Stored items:
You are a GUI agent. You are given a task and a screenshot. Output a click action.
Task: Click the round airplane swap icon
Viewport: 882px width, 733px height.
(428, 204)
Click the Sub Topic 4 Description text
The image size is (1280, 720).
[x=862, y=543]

## Work order:
For this task, please set down every entry exactly, with no line left out.

## Result of this exercise:
You are a GUI agent. You are given a task and a screenshot. Output a click action.
Task: Click the round airplane swap icon
Viewport: 882px width, 733px height.
(428, 204)
Click the Sub Topic 4 Description text
The image size is (1280, 720).
[x=862, y=543]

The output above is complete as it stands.